1

I'm using FTS4 in my android application to implement full-text search. The data in the app, coming from an API, has diacritics and accents. I've created 2 columns in the database, one which stores the original data and the other column stores data without diacritics or accents (stripped using Normalizer). The search gets executed successfully when I search for words without diacritics or accents. The problem arises when I want to highlight the searched query found in the text.

So for eg. this sentence which I got from SO:

James asked, “’Tis Renée’s and Noël’s great‐grandparents’ 1970's-ish summer‐house, t'isn’t it?” Receiving no answer, he shook his head--and walked away.

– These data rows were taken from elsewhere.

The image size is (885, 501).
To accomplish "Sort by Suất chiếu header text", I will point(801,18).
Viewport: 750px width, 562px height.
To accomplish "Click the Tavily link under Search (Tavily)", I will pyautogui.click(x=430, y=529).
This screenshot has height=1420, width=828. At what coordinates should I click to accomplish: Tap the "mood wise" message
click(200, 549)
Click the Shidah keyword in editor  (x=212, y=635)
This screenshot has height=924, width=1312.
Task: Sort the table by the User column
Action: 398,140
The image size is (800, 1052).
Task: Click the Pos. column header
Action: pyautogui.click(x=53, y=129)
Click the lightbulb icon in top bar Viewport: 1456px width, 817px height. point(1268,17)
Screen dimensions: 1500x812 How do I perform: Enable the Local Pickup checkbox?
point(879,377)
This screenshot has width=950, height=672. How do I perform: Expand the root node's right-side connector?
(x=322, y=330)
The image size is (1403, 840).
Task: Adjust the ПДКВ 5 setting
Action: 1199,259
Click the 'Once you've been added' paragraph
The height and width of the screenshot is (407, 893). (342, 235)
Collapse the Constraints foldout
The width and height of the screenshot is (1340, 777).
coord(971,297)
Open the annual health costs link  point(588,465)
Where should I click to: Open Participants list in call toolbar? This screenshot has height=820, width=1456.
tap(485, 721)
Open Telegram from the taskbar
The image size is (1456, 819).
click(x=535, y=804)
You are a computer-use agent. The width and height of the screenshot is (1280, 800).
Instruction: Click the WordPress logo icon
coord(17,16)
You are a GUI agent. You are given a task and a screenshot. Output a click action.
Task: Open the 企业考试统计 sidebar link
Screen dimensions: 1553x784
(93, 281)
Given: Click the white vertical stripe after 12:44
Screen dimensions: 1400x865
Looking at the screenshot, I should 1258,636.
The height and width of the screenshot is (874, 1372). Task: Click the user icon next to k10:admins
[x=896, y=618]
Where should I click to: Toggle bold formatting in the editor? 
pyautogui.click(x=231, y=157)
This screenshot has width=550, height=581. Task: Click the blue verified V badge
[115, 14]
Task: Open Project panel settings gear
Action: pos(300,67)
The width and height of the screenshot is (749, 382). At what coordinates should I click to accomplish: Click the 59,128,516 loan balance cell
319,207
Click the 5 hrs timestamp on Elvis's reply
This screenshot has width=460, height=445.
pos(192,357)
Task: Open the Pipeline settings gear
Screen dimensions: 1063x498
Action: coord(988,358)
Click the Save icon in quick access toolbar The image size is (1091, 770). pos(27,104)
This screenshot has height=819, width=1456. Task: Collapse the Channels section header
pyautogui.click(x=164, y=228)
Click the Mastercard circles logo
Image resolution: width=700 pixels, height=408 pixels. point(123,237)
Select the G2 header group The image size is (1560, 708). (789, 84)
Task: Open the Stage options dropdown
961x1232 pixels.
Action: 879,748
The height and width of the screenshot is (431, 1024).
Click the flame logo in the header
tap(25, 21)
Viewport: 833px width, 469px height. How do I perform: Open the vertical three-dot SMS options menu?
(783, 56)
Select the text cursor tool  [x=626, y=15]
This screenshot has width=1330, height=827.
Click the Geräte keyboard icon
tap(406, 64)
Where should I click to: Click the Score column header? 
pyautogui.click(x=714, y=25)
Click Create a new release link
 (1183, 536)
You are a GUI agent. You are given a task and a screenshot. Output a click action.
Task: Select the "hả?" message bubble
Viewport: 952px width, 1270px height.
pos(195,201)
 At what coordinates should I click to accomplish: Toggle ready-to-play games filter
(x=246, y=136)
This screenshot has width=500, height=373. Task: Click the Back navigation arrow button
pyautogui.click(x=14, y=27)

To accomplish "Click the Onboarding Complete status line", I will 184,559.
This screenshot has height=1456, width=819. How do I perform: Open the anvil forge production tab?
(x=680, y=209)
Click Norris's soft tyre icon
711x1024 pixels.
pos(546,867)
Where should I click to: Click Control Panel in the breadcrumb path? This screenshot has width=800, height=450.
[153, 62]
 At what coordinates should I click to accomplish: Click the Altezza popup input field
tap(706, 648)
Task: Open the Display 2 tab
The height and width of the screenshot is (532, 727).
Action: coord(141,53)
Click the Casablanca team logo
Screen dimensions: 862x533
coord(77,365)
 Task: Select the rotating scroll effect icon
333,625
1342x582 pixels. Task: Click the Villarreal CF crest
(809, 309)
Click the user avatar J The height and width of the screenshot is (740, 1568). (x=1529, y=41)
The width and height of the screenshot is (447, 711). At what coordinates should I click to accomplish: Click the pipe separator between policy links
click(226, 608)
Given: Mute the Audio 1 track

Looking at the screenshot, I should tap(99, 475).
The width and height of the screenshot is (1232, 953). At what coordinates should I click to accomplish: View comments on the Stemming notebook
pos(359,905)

If I run a search for Renee, it will highlight Renée but when I execute a search for Renees, it successfully finds text which contain the word Renée’s but because of the apostrophe it will not highlight it.

    Search Term: Renee
    Highlighted Output: Renée
    
    Search Term: Renees
    Highlighted Output: <whitespace>Renée’ <-- doesn't show the expected output
    Expected Output: Renée’s

If I use replaceAll to remove all the apostrophes to highlight the searched query, it will show the highlighted word Renée’s but only till the apostrophe like so -> Renée’ highlighting even the whitespace before the word. But it pushes highlighted word back even more if there are more apostrophes in the paragraph which have been stripped.

Basically I want to show Renée’s in the paragraph displayed to the user and highlight the whole word even if the user searches for Renees.

Here's my code to highlight searched text:

 if (searchQuery != null){
                String paragraph = data.getParagraph();
                SpannableStringBuilder sb = new SpannableStringBuilder(paragraph);

                String normalizedText = Normalizer.normalize(paragraph, Normalizer.Form.NFD).replaceAll("\\p{InCombiningDiacriticalMarks}+", "").toLowerCase();

                //String normalizedText = Normalizer.normalize(paragraph, Normalizer.Form.NFD).replaceAll("\\p{InCombiningDiacriticalMarks}+", "").replaceAll("'", "").toLowerCase(); //remove all apostrophes -- this works but pushes back the highlighted text color because it doesn't count all stripped apostrophes in the original paragraph.


                Pattern word = Pattern.compile(searchQuery, Pattern.CASE_INSENSITIVE);
                Matcher match = word.matcher(normalizedText);

                while (match.find()) {
                    BackgroundColorSpan fcs = new BackgroundColorSpan(Color.YELLOW); 
                    sb.setSpan(fcs, match.start(), match.end(), Spannable.SPAN_EXCLUSIVE_EXCLUSIVE);
                }
                text.setText(sb);
            }

How do I highlight the searched word even with apostrophe?

VLAZ
  • 26,331
  • 9
  • 49
  • 67
input
  • 7,503
  • 25
  • 93
  • 150

1 Answers1

1

You can add ['’]? pattern (that matches an optional ' or char) between each char in the searchQuery:

Pattern word = Pattern.compile(TextUtils.join("['’]?", searchQuery.split("")), Pattern.CASE_INSENSITIVE);

This way, you will make sure the search phrase will match even if there is a single apostrophe anywhere inside it.

See a regex demo.

Wiktor Stribiżew
  • 607,720
  • 39
  • 448
  • 563